Wir sind der Ansicht, dass die Menschen den Sozialismus – insbesondere, wenn es ein selbstverwalteter, durch Räte organisierter Sozialismus sein soll – auch ein Stück weit erfahren müssen, um von ihm überzeugt zu werden. Deshalb wollen wir selbstorganisierte Netzwerke im Kleinen aufbauen, sozusagen „Nischenökonomien“, in denen die Menschen die Arbeitszeitrechnung erproben können; deshalb entwickeln wir eine Software-Anwendung, unsere Arbeitszeit-App, um den Menschen zu demonstrieren, dass die „Grundprinzipien kommunistischer Produktion und Verteilung“ hier und heute praktikabel sind und mit den neuesten technischen Mitteln durchgeführt werden können. Mit Hilfe der App können die Menschen lernen, auf der Grundlage der Arbeitszeitrechnung über ihre eigenen produktiven Tätigkeiten Buch zu führen und sich darüber mit anderen zu verbinden. So lernen sie auch, was Selbstorganisation und (betriebliche) Selbstverwaltung bedeutet. Nur so gewinnen die Menschen auch das Vertrauen in ihre eigenen Fähigkeiten wieder und lernen – vielleicht auch mit Freude daran – die Prozesse und Arbeitsabläufe selbst zu regeln und zu steuern, ohne Aufsicht, ohne Überwachung, ohne Vorgesetzte!

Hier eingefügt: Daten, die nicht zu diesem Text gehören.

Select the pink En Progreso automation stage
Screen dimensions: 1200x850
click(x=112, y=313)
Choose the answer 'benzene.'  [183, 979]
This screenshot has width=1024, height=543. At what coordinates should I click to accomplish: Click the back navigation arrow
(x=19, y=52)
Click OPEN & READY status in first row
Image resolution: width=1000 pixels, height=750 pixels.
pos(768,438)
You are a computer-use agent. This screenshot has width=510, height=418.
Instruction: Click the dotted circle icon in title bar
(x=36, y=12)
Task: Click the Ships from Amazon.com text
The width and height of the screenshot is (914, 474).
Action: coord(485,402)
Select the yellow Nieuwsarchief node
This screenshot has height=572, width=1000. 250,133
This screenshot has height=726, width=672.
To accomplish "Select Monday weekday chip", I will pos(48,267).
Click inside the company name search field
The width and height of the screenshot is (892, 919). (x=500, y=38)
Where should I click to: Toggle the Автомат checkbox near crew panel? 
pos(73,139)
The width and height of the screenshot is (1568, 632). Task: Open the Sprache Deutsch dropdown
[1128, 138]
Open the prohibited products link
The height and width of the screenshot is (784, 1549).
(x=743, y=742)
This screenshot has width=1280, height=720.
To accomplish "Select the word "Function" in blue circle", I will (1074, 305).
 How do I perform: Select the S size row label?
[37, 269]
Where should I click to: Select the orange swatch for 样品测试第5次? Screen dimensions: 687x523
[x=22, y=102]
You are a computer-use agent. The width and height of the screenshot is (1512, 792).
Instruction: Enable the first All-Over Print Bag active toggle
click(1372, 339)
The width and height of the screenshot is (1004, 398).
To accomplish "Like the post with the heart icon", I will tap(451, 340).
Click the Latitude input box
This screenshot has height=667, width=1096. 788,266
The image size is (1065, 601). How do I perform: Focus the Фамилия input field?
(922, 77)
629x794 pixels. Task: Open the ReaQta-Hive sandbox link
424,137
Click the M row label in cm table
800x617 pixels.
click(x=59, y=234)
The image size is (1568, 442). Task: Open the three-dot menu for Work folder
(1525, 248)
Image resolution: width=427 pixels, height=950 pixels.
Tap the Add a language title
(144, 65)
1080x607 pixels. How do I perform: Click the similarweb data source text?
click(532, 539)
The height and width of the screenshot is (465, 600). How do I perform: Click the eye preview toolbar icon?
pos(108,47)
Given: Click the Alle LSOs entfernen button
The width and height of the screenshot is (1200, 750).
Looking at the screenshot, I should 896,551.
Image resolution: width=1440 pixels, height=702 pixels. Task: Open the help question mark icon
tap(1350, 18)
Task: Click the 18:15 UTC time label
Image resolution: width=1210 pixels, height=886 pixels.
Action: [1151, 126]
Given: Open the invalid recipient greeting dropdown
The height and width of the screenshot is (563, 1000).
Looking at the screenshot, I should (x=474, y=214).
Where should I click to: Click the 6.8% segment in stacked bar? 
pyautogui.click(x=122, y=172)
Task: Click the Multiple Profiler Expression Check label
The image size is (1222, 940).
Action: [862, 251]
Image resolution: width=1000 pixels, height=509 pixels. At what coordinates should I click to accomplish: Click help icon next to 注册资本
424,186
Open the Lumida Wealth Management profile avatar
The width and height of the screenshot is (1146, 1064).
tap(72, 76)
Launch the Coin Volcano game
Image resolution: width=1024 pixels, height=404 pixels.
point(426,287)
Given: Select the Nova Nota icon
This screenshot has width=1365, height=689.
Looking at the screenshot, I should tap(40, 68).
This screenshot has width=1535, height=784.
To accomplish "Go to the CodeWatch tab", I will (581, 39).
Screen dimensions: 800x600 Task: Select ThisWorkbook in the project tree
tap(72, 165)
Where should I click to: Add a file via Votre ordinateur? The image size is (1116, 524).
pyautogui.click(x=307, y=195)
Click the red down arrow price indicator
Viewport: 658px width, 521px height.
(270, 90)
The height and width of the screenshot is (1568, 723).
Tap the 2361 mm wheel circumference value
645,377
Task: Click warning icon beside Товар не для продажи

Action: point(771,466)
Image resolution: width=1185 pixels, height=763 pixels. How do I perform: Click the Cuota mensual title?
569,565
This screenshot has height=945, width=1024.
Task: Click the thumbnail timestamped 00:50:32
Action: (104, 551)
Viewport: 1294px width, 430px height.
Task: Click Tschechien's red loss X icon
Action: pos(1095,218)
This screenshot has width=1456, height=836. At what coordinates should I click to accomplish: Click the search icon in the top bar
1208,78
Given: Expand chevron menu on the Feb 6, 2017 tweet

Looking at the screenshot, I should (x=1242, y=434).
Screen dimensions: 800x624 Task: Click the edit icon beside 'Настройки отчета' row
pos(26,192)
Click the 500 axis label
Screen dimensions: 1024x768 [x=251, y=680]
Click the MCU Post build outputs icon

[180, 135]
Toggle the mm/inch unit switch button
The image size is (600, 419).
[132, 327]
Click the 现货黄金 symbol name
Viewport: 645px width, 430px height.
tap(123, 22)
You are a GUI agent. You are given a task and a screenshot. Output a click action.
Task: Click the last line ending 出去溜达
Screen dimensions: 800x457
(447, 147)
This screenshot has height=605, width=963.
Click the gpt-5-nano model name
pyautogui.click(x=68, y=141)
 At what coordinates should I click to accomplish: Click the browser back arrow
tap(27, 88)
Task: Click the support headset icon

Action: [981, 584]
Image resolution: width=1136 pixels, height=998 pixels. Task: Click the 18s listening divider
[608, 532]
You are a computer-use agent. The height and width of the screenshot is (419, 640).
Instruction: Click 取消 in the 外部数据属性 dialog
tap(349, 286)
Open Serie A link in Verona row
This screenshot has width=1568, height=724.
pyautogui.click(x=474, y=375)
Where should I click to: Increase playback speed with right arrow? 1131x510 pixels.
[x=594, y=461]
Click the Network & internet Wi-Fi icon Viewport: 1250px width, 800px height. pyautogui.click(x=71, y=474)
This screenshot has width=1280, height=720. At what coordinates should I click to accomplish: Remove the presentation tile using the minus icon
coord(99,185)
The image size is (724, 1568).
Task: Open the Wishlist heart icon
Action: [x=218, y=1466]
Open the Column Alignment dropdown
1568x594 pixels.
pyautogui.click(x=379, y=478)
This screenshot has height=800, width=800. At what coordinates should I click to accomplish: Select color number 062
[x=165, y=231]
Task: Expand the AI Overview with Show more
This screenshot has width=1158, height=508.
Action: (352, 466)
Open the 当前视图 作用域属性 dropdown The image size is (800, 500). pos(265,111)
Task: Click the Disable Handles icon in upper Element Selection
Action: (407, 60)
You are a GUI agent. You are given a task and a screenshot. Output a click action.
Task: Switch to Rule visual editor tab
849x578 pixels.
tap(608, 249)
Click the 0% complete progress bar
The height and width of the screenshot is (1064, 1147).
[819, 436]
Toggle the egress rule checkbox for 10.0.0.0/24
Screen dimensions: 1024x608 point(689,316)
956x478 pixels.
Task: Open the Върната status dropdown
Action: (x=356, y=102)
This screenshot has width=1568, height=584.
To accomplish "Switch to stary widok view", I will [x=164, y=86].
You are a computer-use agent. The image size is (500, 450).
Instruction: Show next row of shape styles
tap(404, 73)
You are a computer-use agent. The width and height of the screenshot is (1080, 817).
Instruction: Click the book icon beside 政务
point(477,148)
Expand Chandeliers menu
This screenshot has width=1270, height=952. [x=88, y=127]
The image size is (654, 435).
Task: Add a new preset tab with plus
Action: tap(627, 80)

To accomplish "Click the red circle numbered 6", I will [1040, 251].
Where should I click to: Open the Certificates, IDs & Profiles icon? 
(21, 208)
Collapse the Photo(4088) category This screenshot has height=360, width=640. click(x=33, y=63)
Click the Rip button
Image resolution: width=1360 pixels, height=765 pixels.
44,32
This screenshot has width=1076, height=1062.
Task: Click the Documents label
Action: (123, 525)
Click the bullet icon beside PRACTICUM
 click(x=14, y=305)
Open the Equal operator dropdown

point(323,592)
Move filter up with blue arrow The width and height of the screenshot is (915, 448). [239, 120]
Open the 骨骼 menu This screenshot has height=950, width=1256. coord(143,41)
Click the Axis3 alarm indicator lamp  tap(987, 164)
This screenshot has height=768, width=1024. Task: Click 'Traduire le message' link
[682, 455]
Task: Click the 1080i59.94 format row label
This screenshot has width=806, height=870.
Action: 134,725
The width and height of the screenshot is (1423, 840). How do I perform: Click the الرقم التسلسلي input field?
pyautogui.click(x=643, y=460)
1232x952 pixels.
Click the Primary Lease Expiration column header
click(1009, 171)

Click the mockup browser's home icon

Unsere Hoffnung ist natürlich, dass diese Netzwerke wachsen und sich immer weiter ausbreiten. Dabei müssen wir gar nicht die selbstverwalteten Strukturen selber aufbauen, sondern es gibt schon jede Menge Versuche und Formen selbstorganisierten Wirtschaftens, die wir miteinander in Zusammenhang bringen möchten. Es gibt bereits heute zahlreiche selbstverwaltete Kollektivbetriebe, besetzte und wieder instandgesetzte Betriebe, Genossenschaften mit langfristigen emanzipatorischen Zielsetzungen in (vermutlich) jedem Land. Sie stellen Bücher, Gemüse, Werkzeuge, Möbel, Webseiten oder Textilien her, sie bieten Taxifahrten, Kurierdienste, medizinische Versorgung, Kulturangebote, Gebäudereinigung und vieles mehr an. Sie haben sich bewusst oder aus einer Notlage heraus dafür entschieden, mit Einheitslohn und ohne Chef*in zu arbeiten.

Wir denken, dass diese Kollektivbetriebe die Arbeitszeitrechnung als Werkzeug nutzen könnten, um ihre unterschiedlichen Arbeiten untereinander zu koordinieren. Dafür wären im Prinzip nur regelmäßige Plena von Vertreter*innen der Betriebe sowie Planerstellungen durch die Betriebe notwendig. Unsere App kann dabei viele notwendige Buchhaltungsaufwände automatisieren. Wie genau würden diese Netzwerke aussehen, wie oft müssten sie sich treffen, wie würde die Plankontrolle ablaufen, wie wären die Zugangsvoraussetzungen, welche Entscheidungen würden zentral stattfinden? Das können wir nicht entscheiden, das ist Sache der Arbeiter*innen. Wir können von einem theoretischen Standpunkt nur abschätzen, dass es funktionieren kann und aktive Hilfe anbieten. Wir können auch nicht im Voraus entscheiden, wie groß diese Netzwerke werden und ob sie einen reinen Modellcharakter behalten oder gar „produktive“ Kooperationsnetzwerke werden.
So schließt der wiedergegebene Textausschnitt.